Facial Oiliness. A larger proportion of patients treated with adapalene gel 0.3% had no oiliness at week 12 compared to subjects treated with adapalene gel 0.1% or corresponding vehicle (39%, 29% and 24%, respectively.)

Safety: There were no notable differences in local tolerability and safety parameters between the adapalene gel concentrations. Dry skin was reported most often with 23% of the patients in the adapalene 0.3% and 19% of patients in the adapalene 0.1% group. There were no clinically significant shifts in laboratory parameters.

The Role of Benzoyl Peroxide in Treating Acne
An evaluation of the clinical value of this product.
Dr. James Q. Del Rosso presented a poster at the AAD to discuss the clinical value of benzoyl peroxide cleanser use, the impact of specific formulations, proper usage and “contact time” implications, drug deposition characteristics and clinical efficacy. The poster also looked at the role and positioning of benzoyl peroxide cleansers in combination with other therapeutic agents for the treatment of acne vulgaris, and the potential advantages of “leave-on” benzoyl peroxide applied using a pad formulation.

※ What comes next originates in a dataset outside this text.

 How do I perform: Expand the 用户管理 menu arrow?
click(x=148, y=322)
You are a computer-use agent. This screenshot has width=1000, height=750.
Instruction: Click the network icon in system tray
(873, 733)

Reduction in Propionibacterium acnes and Inflammatory Acne Lesions. A double-blind, vehicle-controlled study (n=75) evaluated the effect of benzoyl peroxide 5% wash on lesion counts and P. acnes reduction. Patients used the cleanser wash formulation twice a day for 12 weeks. In the patients using the benzoyl peroxide cleanser as monotherapy, a 39% reduction in inflammatory lesions was observed, while <10% lesion reduction was seen in the vehicle group. Using microbiologic assays, a 46% reduction in P. acnes was seen after 2 weeks of benzoyl peroxide wash treatment alone.

The ability of benzoyl peroxide 10% to reduce P. acnes was also evaluated in patients treated twice a day for 2 weeks (n = 17). On day 5, P. acnes was reduced from a log count of 6.39 (2,450,000 organism count) to a log count of 5.18 (156,000 organism count), which is a 93.5% reduction in P. acnes. By day 15, a 97% P. acnes reduction was observed.

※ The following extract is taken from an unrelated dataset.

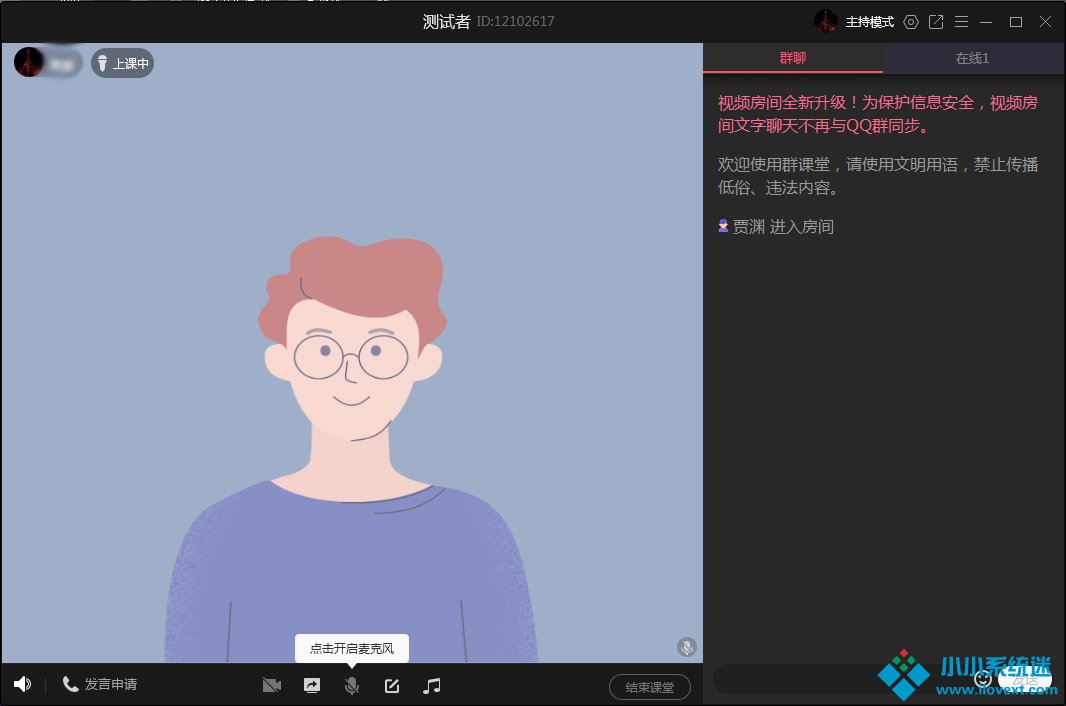
Task: Click the host avatar in video corner
Action: pos(28,62)
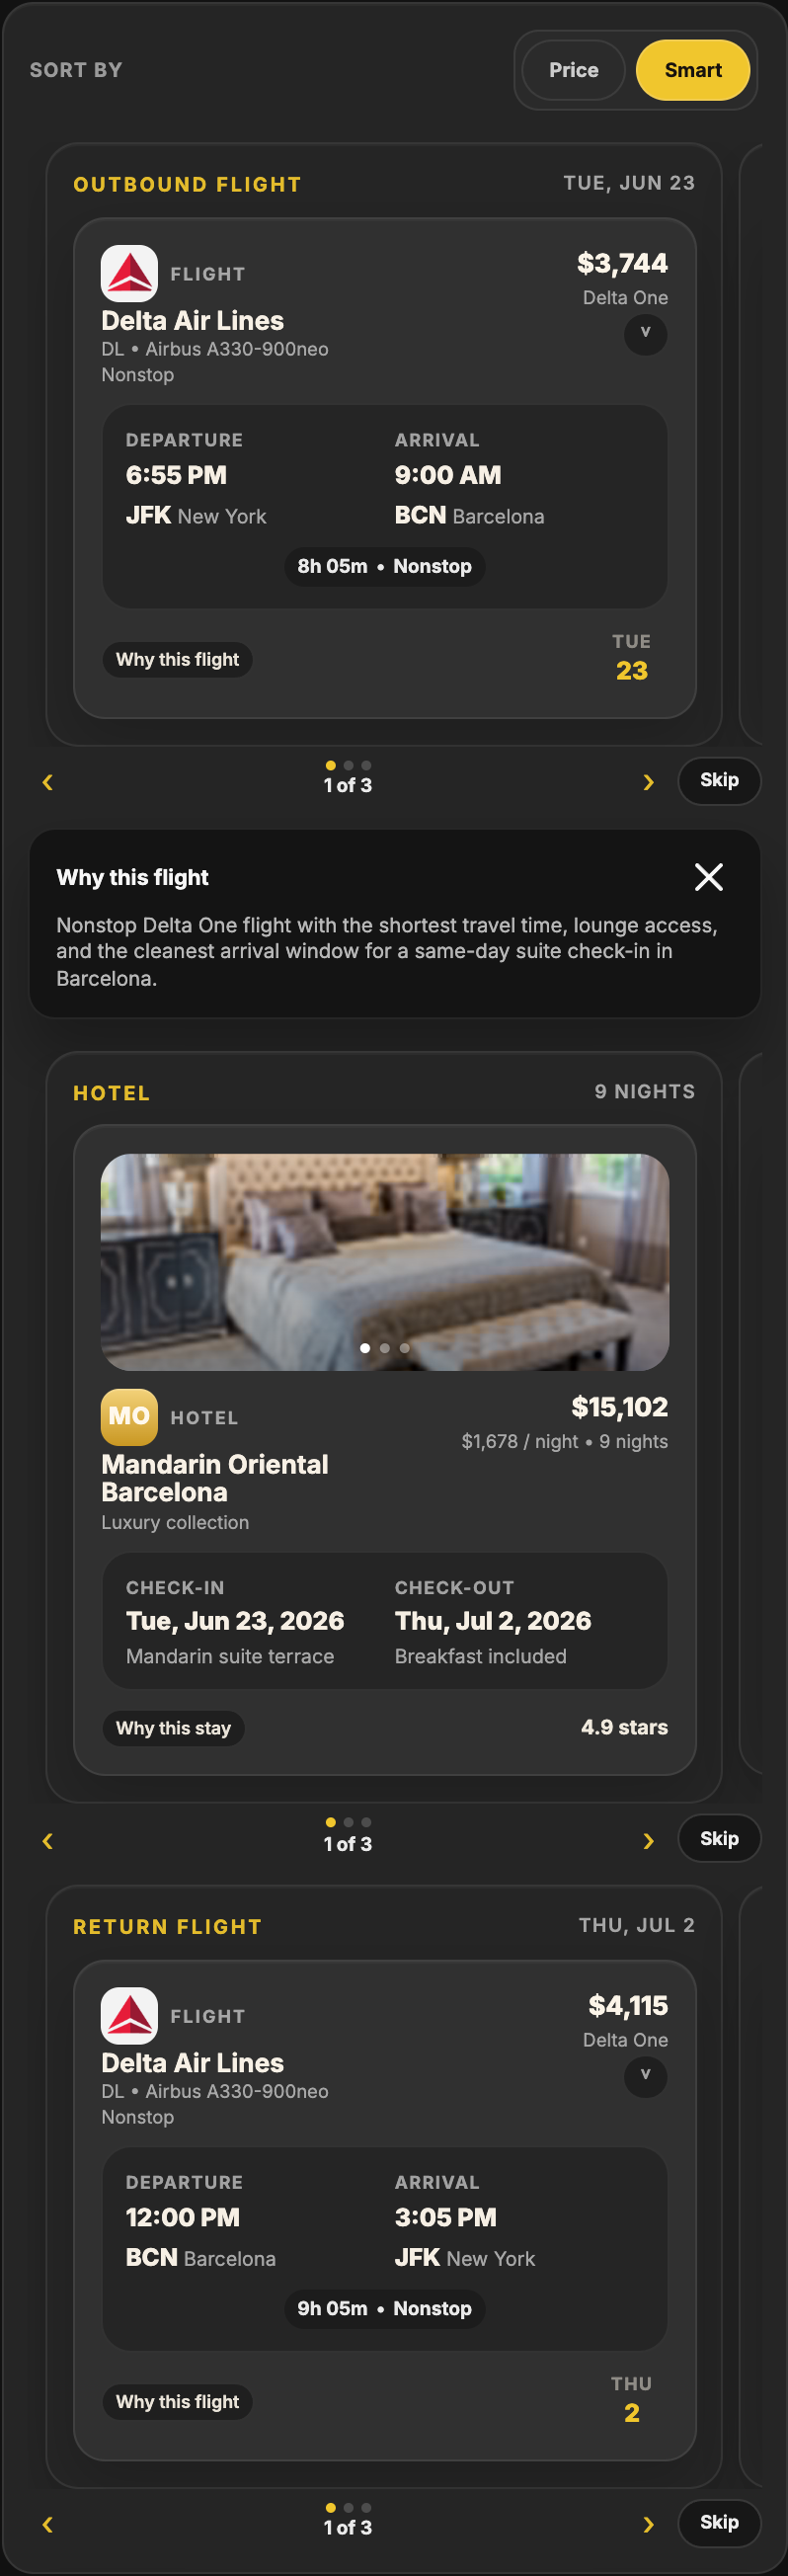The image size is (788, 2576).
Task: Click the return flight Delta logo icon
Action: click(129, 2015)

Combination Therapy. An investigator-blinded, controlled, 12-week evaluation established the clinical benefit and tolerability of benzoyl peroxide 6% cleanser when used in combination with a topical retinoid (n = 56). For this study, 30 patients received a combination of benzoyl peroxide 6% cleanser in the morning and tretinoin 0.1% microsphere gel in the evening, while 26 patients received tretinoin 0.1% microsphere gel only in the evening. Both groups were given a gentle, non-lipid facial cleanser in the morning and evening, except during the morning for the group using benzoyl peroxide in the morning. All patients were also told to use a non-comedogenic SPF 15 sunscreen in the morning about 5 minutes after facial washing with additional applications allowed as needed. Lesion counts, erythema associated with acne lesions and features of treatment-associated irritation, such as erythema, peeling and dryness were evaluated. After 12 weeks, patients in the combination group demonstrated a much greater reduction in inflammatory acne lesions than those treated with the topical retinoid alone. See table below.

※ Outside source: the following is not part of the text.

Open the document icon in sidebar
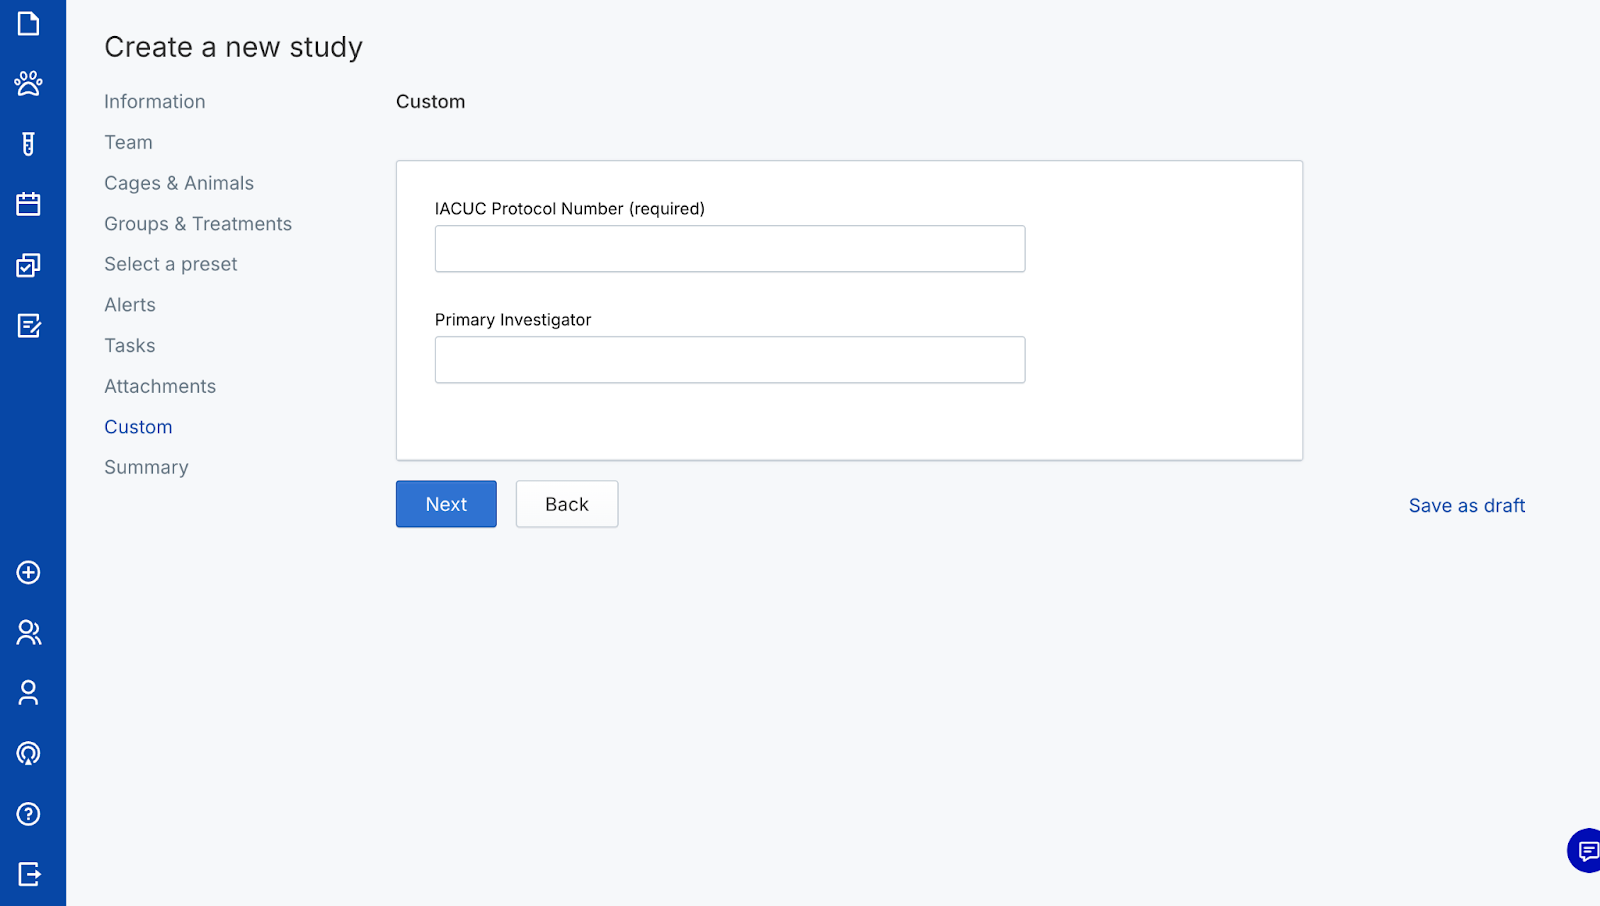This screenshot has height=906, width=1600. pos(28,23)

Application, Contact Time and Removal Technique. Patients should be instructed to gently massage benzoyl peroxide cleanser into lightly moistened skin and allow a contact time of 20 seconds, followed by gentle rinsing. This approach has been shown to produce clinical benefit in studies, such as those described above.

Pads for “Leave-On” Application. A multicenter, consumer research guidance trial was completed to evaluate the potential benefits and drawbacks of benzoyl peroxide 3% pad formulation. Two patients groups were studied. Group one included 100 male and female patients aged 12 to 19 years with previous experience using other benzoyl peroxide products. Group two included 101 female patients aged 25 to 39 years. The study found the pad provides a “leave-on” formulation that effectively and evenly delivers drug to the treatment area, is convenient, easy to use, portable and well-accepted by patients based on usage testing. The study determined that 94.5% of both groups said that the product delivered even coverage of treatment area, 98.5% said it was easy to apply and 90.5% said the pad was gentle to skin.